Material for this task:
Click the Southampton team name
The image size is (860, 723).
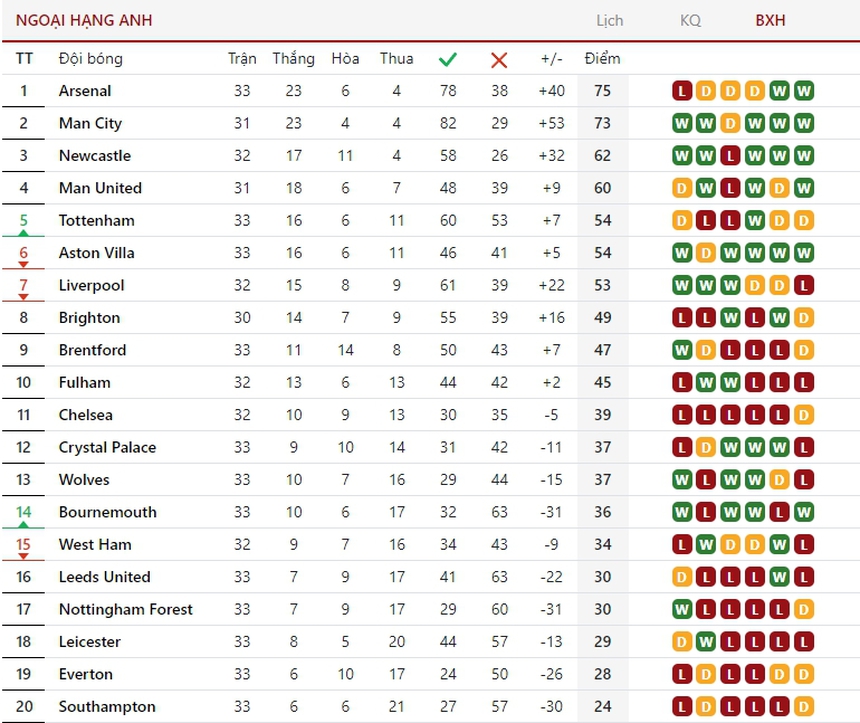click(107, 706)
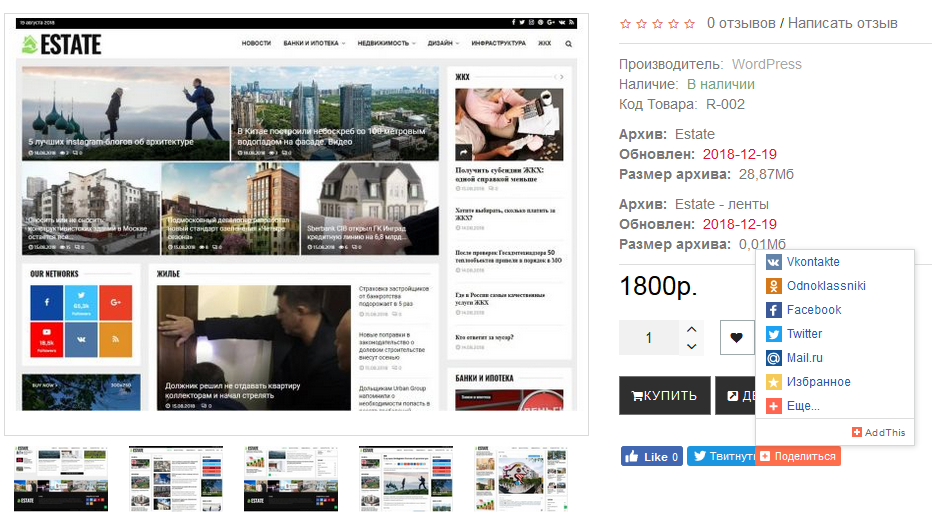This screenshot has height=527, width=932.
Task: Select the first preview thumbnail
Action: coord(59,478)

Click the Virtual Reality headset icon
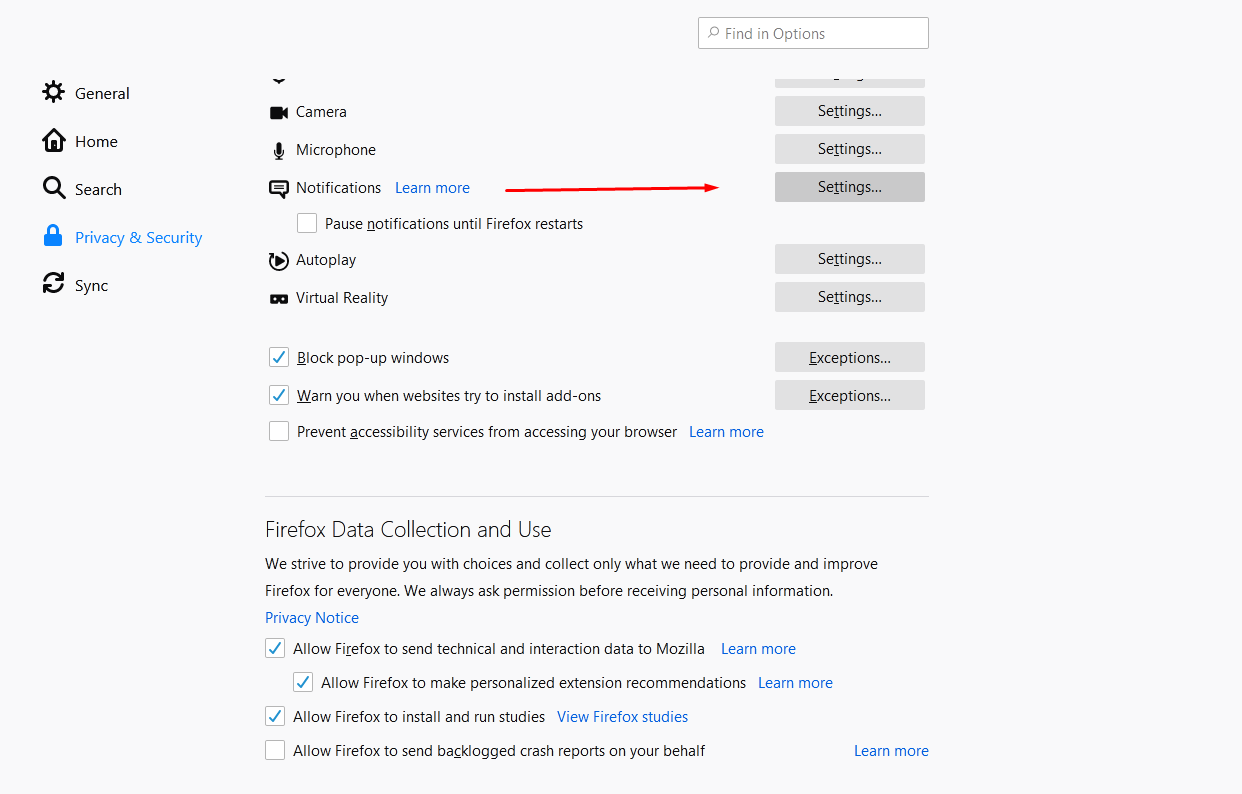coord(278,297)
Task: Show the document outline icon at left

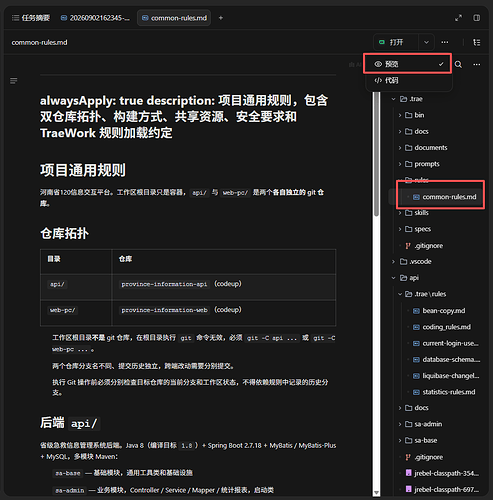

Your instructions:
Images are to be omitted; everything else in the records is to be transcribed exactly.

Reply to the task:
Click the Southampton team name
The image size is (860, 723).
click(107, 706)
This screenshot has height=527, width=932.
Task: Select the first preview thumbnail
Action: coord(59,478)

Click the Virtual Reality headset icon
coord(278,297)
Task: Show the document outline icon at left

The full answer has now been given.